Sea Shelter lead second clean up of Bobs Farm mangroves, now looking to Fingal Forage for World Oceans Day

Close to 8000 pieces of rubbish were cleared from the mangroves lining Marsh Road at Bobs Farm this month as part of a second clean up organised by Port Stephens conservation organisation Sea Shelter.

Organiser Lia Pereira said the first five-hour clean up in June 2018 yielded 18,000 pieces of rubbish but it did not feel like a done job, which is why volunteers returned to the same stretch of road on May 4.

"Even though we were still picking up the stuff we had to leave behind last year, plus items that were added since, it was great to have a feeling that this time we weren't leaving anything behind," she said.

Volunteers collected 7359 pieces of rubbish between 10am and 3pm. By the end of the clean, they had 49 bags of rubbish to take to the tip.

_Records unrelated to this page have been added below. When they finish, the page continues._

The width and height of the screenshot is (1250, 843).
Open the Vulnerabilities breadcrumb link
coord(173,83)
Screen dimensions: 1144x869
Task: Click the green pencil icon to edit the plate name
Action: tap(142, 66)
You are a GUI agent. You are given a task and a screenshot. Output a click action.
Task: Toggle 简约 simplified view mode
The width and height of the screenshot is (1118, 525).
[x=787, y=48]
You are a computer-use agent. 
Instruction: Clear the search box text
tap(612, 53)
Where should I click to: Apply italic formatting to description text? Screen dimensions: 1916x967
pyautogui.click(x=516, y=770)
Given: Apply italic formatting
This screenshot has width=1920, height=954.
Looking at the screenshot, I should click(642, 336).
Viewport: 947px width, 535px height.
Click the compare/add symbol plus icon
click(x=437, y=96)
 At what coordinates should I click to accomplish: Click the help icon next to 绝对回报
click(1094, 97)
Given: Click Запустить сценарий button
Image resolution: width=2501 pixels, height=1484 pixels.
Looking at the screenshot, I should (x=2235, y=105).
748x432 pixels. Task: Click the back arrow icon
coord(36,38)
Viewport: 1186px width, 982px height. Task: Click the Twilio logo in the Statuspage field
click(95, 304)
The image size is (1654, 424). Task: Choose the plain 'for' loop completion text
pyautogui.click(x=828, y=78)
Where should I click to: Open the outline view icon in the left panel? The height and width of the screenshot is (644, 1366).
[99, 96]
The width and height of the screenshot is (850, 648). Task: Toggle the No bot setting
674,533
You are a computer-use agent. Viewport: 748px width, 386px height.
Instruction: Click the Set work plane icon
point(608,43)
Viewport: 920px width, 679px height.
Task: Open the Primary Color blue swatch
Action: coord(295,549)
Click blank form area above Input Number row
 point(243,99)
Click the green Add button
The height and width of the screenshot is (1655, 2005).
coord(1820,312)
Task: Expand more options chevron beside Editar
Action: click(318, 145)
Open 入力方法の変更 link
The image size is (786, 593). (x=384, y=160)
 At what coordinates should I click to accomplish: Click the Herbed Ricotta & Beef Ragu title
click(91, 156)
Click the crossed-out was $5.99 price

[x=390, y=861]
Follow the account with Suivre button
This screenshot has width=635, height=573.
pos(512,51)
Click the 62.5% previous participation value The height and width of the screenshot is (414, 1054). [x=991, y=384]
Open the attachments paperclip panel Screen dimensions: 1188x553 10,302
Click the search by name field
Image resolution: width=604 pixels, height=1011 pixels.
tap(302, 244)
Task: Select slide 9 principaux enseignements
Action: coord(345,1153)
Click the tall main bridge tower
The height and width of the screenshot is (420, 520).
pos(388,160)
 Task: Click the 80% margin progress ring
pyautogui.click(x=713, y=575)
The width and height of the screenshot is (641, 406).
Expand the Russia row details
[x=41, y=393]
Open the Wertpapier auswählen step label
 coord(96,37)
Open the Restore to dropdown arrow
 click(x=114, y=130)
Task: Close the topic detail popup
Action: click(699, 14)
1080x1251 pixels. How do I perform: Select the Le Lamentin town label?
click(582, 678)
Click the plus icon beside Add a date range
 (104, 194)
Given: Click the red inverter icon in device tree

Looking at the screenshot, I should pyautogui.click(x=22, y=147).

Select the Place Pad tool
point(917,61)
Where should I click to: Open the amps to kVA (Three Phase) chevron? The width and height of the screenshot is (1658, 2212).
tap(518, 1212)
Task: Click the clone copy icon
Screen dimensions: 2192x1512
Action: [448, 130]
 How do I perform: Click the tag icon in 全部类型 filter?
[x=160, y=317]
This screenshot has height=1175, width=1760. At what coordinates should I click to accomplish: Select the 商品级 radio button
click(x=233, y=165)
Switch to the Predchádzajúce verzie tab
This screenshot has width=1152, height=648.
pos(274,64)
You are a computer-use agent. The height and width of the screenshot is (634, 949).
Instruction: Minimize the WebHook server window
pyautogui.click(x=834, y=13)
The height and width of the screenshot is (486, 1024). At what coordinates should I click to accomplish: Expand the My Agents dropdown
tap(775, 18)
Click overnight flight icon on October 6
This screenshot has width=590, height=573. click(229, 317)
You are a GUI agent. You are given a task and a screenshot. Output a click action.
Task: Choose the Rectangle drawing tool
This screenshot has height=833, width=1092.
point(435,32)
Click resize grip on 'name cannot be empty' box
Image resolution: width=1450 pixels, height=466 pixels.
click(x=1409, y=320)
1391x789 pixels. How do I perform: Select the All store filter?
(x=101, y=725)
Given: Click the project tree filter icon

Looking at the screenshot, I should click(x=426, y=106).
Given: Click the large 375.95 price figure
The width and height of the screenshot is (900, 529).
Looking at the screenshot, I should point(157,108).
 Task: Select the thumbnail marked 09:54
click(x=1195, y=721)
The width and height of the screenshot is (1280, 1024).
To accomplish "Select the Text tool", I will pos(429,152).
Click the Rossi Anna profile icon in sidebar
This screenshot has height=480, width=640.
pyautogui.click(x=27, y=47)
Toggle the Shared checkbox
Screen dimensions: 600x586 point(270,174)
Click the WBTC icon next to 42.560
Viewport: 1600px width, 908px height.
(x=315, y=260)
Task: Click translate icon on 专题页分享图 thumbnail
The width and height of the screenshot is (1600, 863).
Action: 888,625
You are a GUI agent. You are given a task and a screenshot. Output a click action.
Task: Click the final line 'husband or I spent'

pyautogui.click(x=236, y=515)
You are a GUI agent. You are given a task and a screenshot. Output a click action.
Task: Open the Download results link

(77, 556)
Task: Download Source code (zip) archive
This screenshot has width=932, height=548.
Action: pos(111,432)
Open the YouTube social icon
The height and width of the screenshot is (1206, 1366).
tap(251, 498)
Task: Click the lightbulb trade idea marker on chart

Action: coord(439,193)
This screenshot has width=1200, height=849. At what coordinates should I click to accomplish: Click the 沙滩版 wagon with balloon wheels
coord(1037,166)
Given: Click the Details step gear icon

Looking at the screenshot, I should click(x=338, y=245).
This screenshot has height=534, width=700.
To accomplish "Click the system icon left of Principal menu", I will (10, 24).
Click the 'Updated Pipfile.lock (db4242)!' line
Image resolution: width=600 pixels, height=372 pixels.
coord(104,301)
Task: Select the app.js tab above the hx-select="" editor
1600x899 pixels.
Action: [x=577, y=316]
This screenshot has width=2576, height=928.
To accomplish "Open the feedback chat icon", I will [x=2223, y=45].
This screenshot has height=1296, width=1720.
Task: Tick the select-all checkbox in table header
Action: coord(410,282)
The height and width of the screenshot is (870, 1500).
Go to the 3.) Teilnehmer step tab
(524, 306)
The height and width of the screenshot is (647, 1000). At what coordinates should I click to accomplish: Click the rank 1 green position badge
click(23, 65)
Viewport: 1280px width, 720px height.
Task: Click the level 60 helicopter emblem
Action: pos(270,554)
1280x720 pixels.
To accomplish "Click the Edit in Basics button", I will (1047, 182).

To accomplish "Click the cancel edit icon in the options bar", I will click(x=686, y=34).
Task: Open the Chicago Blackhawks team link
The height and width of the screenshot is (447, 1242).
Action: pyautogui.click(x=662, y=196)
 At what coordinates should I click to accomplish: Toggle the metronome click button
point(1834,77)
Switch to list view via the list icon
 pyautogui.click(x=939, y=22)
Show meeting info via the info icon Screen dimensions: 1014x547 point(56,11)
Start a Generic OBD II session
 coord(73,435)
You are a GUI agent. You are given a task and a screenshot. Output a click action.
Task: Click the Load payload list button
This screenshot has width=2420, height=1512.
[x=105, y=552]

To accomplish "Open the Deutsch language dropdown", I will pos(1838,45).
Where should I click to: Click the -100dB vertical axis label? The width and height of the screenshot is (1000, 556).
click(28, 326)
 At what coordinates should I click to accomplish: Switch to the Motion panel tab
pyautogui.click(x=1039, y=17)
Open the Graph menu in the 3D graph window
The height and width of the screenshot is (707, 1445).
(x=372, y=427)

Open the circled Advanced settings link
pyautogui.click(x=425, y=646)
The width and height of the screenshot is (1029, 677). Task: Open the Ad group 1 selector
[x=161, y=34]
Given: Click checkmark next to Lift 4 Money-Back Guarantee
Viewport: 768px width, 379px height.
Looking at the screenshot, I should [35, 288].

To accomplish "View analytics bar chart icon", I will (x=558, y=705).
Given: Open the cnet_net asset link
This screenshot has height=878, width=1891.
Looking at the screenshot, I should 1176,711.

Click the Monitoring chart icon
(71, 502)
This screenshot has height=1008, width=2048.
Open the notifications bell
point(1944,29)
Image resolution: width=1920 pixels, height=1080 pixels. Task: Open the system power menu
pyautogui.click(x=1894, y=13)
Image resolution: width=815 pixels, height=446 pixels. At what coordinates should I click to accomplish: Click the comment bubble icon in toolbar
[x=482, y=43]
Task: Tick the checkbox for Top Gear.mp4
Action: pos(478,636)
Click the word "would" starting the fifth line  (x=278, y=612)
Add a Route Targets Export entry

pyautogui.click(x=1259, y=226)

Some interesting finds included 39 strawberry style plastic containers, five wallets, 1273 advertising magazines in one large pile still rolled up, 3151 pieces of plastic, 681 alcohol bottles, 277 cigarette butts, 404 car parts and seven pieces of asbestos.

Sea Shelter, Ocean Coastal Care Initiative, Irukandji Shark and Ray Encounters, Plastic Free Port Stephens and Port Stephens Sailing and Aquatic Club will host an event in Fingal Bay on June 8 to mark World Oceans Day.

The Fingal Forage, being held next to the surf club, is a race style event that sees groups of two to eight people complete ocean-related activities.